*Work task*: Scan the material that follows. Copy every line containing the word "agent".

*Source information*:
● ● ● ● ●

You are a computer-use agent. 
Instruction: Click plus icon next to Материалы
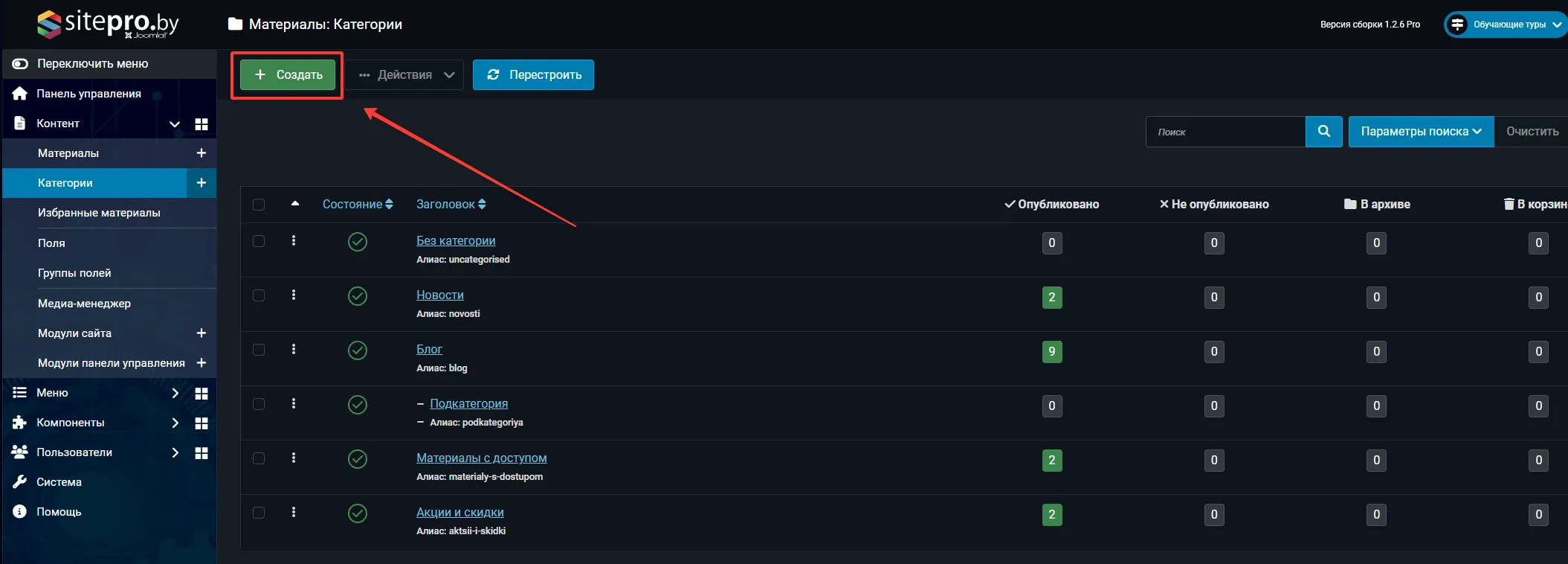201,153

● ● ● ● ●

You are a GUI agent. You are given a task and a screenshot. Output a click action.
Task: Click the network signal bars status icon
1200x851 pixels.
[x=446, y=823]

● ● ● ● ●

*Answer area*:
You are a computer-use agent. 
You are a GUI agent. You are given a task and a screenshot. Output a click action.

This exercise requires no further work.